I stopped using earlyoom because I got frustrated with it always seeming to be exactly the wrong thing for a given moment that would be killed. Now though OOM events seem to turn into situations that require me to force a reboot, because kswapd goes crazy, using all available CPU, and I can barely (if at all) register any keyboard/mouse input.
Seems like a bad reason to disable swap, but I can't find a way to do what I really want, which is simply to reserve some CPU for input. And then I suppose in order to do something useful with it, require that any process that wants it be allowed at least some small allocation. Maybe that's the hard part and why I haven't found a way? It doesn't happen often, it's just really annoying when it does.
In theory this should be possible with cgroups. The mechanism is there but I don’t know of a way to easily set up a policy that does what you want.
It should be possible to allocate say 95% of the system resources to the default cgroup and then you could create a secondary cgroup — recovery — which has access to the last 5% of the system resources which you could use to run commands such as “kill” or “top” to recover the system state.
Additionally you could run a second ssh server in the recovery cgroup which you could ssh into in the case of system lock up.
In reality it is probably easier to just reboot in most cases, or if you are dealing with servers use ipmi.
I don't understand why this issue still persists on linux. As far as I can tell all earlyoom needs to do is kill the process that has eaten the most memory in the last minute or so. On windows this issue is non-existent.
It's not that simple. Imagine something leaking memory running on parallel with something bursty. For example your browser leaks, but you run a big grep|sort in the background. Or have some GC runtime which allocates in batches and just decided it needs another chunk to manage.
On Windows you don't have oom at all because it trades that solution for just swapping forever until either you can't do anything or manage to kill the right app yourself.
People have reported that their machines with small amount of RAM are now fully usable where previously the system become completely unresponsive when swapping started.
I know; I did; I just didn't find that the answer to 'what would I ideally like/not like killed' was the same on a per-binary basis - it varied, and it'd always, by Sod's law, be wrong. e.g. if Firefox was set not to be killed, it would be a tab misbehaving; if Slack was allowed to be killed, it would be while I was mid-message, and so on.
If it had some concept of 'in-use', for which you could define rules like 'has an active window' or 'is playing media', that might work better for me.

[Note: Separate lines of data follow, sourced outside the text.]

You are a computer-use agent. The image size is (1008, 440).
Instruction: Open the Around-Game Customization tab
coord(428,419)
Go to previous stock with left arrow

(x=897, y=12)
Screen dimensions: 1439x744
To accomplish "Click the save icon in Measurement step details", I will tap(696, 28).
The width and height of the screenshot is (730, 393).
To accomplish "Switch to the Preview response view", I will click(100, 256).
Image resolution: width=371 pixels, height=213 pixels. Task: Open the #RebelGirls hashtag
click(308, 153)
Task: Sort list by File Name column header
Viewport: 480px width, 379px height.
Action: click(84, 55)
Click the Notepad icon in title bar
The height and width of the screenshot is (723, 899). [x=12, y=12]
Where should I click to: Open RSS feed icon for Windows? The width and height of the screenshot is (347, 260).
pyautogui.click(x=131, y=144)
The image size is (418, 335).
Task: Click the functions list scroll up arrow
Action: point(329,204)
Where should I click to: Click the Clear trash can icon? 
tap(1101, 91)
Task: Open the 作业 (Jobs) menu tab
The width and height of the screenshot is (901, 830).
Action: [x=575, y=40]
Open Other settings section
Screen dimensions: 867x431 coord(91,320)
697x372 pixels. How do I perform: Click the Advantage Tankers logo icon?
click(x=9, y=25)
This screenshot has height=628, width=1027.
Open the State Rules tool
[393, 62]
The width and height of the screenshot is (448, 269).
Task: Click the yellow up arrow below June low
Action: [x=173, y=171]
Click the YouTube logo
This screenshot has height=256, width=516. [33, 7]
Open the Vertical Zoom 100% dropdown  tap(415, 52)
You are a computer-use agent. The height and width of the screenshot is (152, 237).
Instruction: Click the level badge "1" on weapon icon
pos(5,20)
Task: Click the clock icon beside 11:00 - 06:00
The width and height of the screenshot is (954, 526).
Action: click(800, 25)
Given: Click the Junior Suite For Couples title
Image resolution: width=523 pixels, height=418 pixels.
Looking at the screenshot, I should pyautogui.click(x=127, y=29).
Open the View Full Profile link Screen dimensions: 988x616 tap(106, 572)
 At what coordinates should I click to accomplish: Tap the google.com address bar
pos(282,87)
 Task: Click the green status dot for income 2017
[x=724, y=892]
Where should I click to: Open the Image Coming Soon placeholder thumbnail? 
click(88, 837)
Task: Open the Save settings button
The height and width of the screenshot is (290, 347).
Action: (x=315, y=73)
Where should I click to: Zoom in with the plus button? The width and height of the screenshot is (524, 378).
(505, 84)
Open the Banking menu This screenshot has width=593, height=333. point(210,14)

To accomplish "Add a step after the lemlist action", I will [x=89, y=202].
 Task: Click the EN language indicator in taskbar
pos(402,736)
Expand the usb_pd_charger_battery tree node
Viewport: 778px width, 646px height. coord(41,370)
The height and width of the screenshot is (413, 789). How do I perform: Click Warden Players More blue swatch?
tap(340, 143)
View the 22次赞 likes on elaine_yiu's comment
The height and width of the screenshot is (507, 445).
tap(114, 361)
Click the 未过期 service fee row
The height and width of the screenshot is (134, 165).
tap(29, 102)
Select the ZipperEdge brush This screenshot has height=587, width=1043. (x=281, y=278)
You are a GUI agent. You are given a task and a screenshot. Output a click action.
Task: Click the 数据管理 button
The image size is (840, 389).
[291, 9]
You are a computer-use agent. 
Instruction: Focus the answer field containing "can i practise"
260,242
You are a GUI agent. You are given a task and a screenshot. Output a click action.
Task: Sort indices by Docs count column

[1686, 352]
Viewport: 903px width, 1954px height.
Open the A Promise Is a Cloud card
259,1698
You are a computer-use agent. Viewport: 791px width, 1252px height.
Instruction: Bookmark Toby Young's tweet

Could the window manager be configured to communicate with this mechanism? The window manager knows what windows you're manipulating at the moment. (I imagine that terminal processes would be somewhat more complicated to handle.)
Seems like a bad reason to disable swap, but I can't find a way to do what I really want, which is simply to reserve some CPU for input. And then I suppose in order to do something useful with it, require that any process that wants it be allowed at least some small allocation. Maybe that's the hard part and why I haven't found a way? It doesn't happen often, it's just really annoying when it does.